In our first question, we tried to see if we could use time of day, day of the week, and number of fatalities in a crash to predict if the driver was drunk. A binomial and confusion model were employed to find our prediction variable and test it. We found that we were able to accurately predict whether the driver was intoxicated based on the inputted factors with an accuracy of 75.58%. This outcome exceeded our initial expectations of the factors used to predict the drunkenness of the driver, and our team was quite pleased with the results. In our second question, we sought to understand if driver BAC and EMS response time could be used to predict whether the driver in the crash died. Using k-NN modeling, we were able to confirm that the two variables together acted as good predictors for the fatality of the driver, which gave us a 61% accuracy rate. Along with that, we were also able to measure the influence of both variables alone on predicting fatality of the driver, and found that EMS response time had a 56.2% accuracy rate and BAC of driver had a 53.3% accuracy rate. Even though the individual success rate of BAC and EMS response time is relatively low, both lend themselves to our other results in providing important and relevant data for the real world.
Every year, countless people experience car accidents ranging from little fender benders to serious collisions. Even worse are those in which people perish, which are the same accidents that are recorded in this data set. Although cars have been around for a long time, the issue of how to best address accidents, especially fatal ones, is still very much relevant. It is findings like ours that help to guide effective legislation and policing. For instance, in the case of our first question, there are certain times of day and days of the week, along with number fatalities, that show a greater likelihood for drunk drivers. Using this information, police could know when to be extra vigilant about the presence of drunk drivers on the road. In the case of our second question, boxplots were used to show how both higher BAC of drivers and longer EMS response times are associated with crashes that cause the driver to perish. Focusing on EMS response time, infrastructure decisions could be made in legislation to strive for faster EMS response times. Past just those two examples, there are countless ways in which this data can be used to make important decisions to try to prevent fatal crashes.

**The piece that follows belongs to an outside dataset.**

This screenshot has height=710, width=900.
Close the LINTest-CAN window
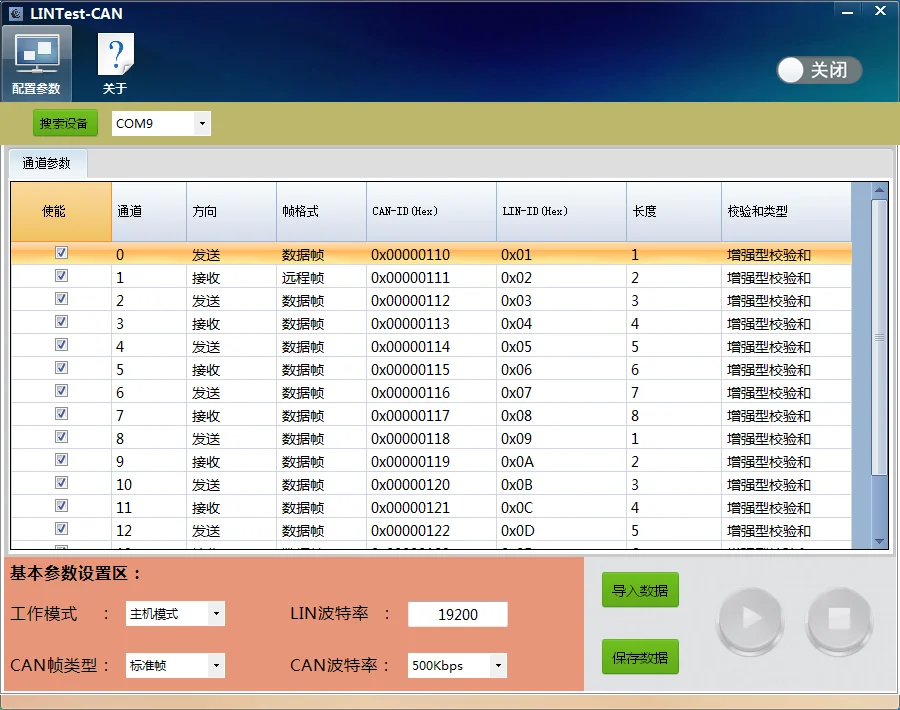coord(880,11)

As a whole, the dataset our team worked with was very solid. It provided tons of variables that we were not able to fully utilize, as to do so would have required a much larger analysis. Despite the quality of this dataset, there is certainly data that would have helped to have had. Particularly, data on non-fatal crashes could help to remove any possible biases in our results and provide a more well-rounded picture of trends in crashes in the United States. Such an addition of data could allow us to strive for deeper insights. In terms of our team’s first question, such data would have allowed there to be an additional value in the possible number of deaths from a crash, that being zero, which in turn could provide more accurate results from our models. In the case of the second question, we could expand it to just look for whether there was any death at all in the crash as opposed to just the driver, since we would be able to account for crashes with no deaths. On top of the idea of adding more data, further breakdown in the data by geography is something we could have further investigated. Since the dataset indicates which state each crash occurred in, we could have applied these same questions to each state. Such results could have provided additional insights in how trends in crashes differ by state.
In total, this dataset bore great insights into a very real issue in our world. Deadly crashes in the United States continue to be an issue that our society must look to fix. It is through datasets such as this one that we can find ways to make the roads a bit safer for everyone.